The material below holds pictures; leave them out, and copy exactly, and only, the lines from the one with "The width and" through the last.

********

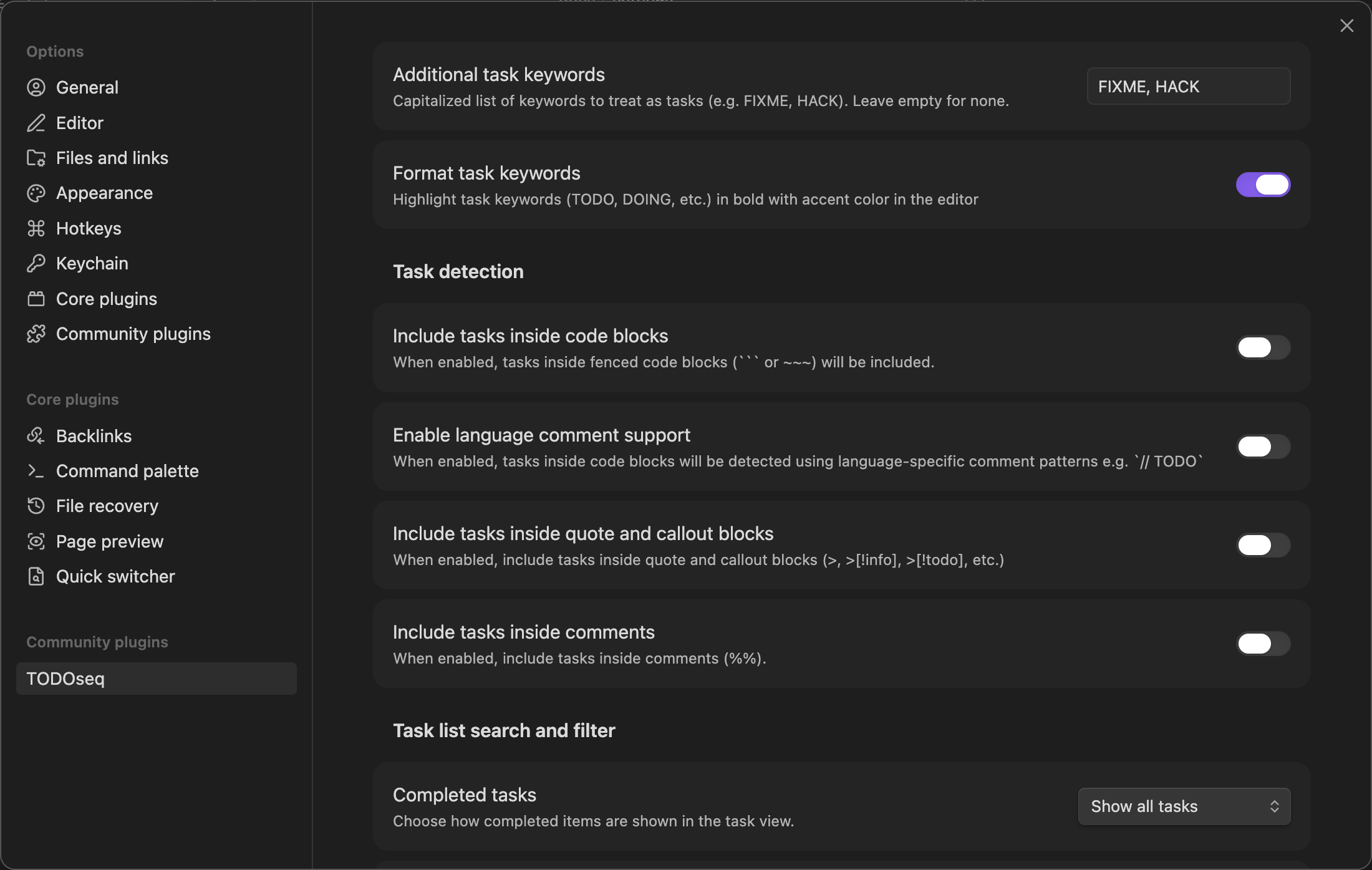
Task: Select TODOseq under Community plugins
Action: pos(65,679)
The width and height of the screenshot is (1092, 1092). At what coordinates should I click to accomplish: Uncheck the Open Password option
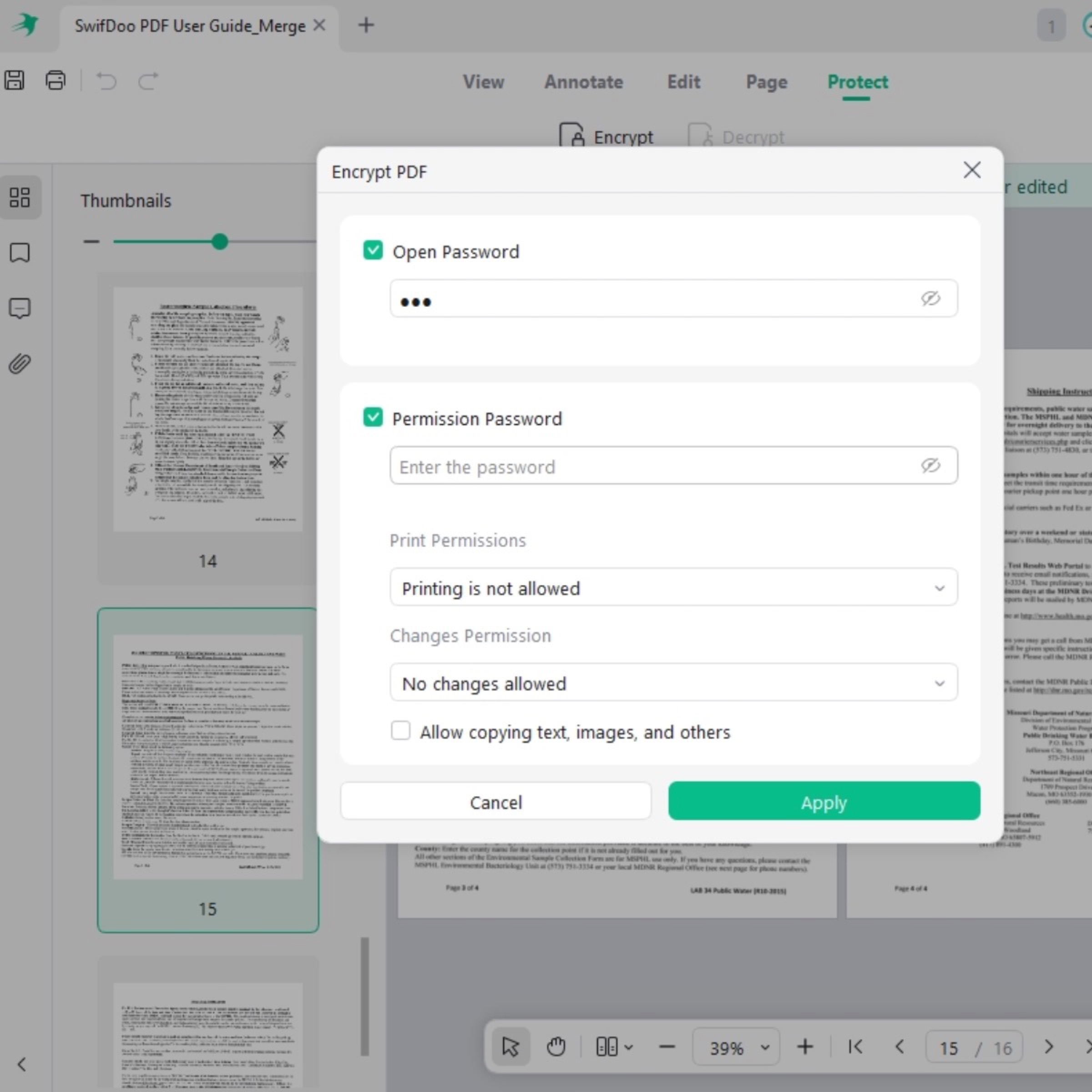(373, 249)
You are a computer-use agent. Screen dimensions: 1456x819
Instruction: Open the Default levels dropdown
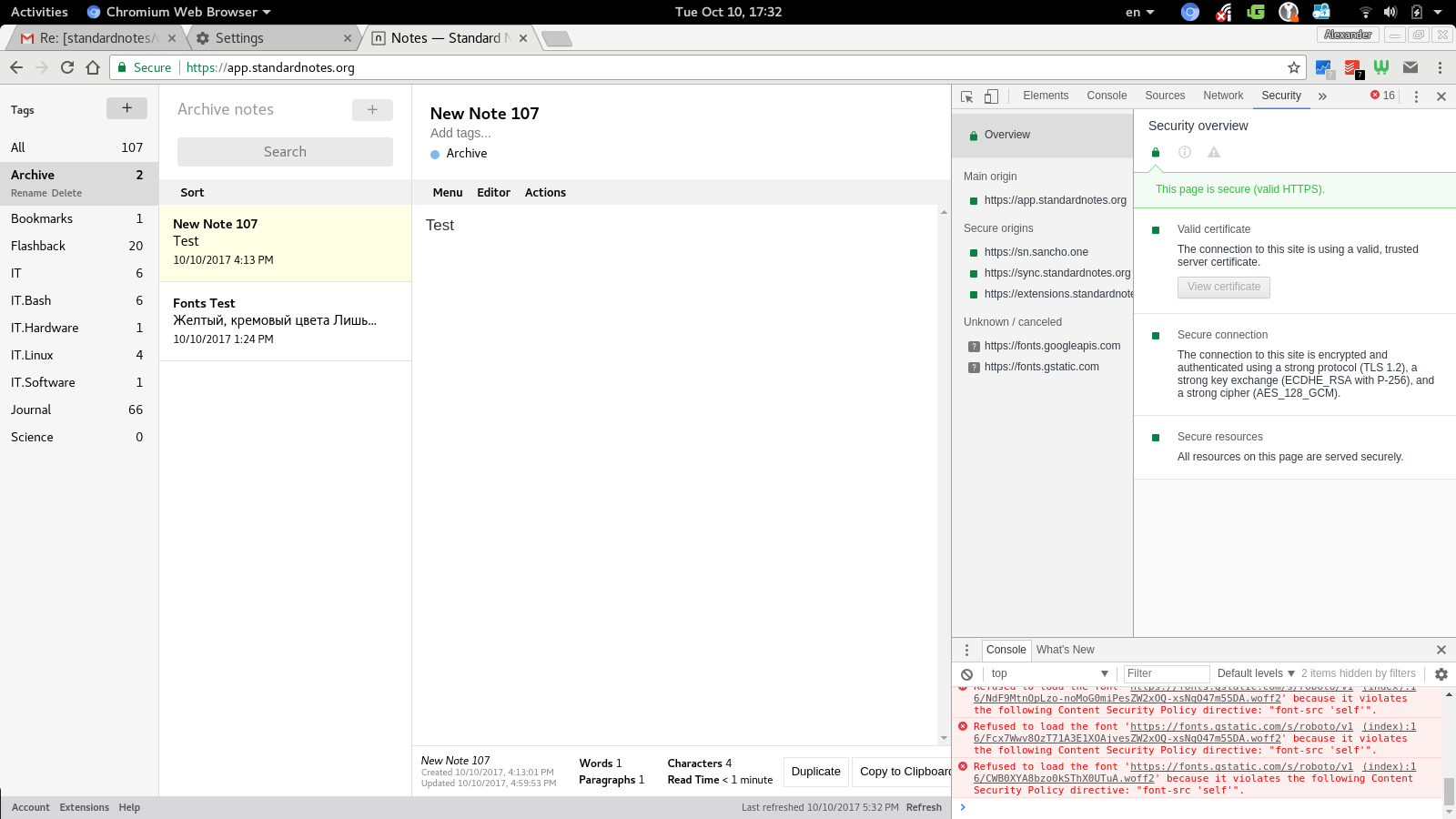pyautogui.click(x=1254, y=673)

********

ANSWER TO THIS PROBLEM
The width and height of the screenshot is (1092, 1092). At what coordinates should I click to accomplish: Uncheck the Open Password option
(373, 249)
You are a computer-use agent. Screen dimensions: 1456x819
Instruction: Open the Default levels dropdown
pyautogui.click(x=1254, y=673)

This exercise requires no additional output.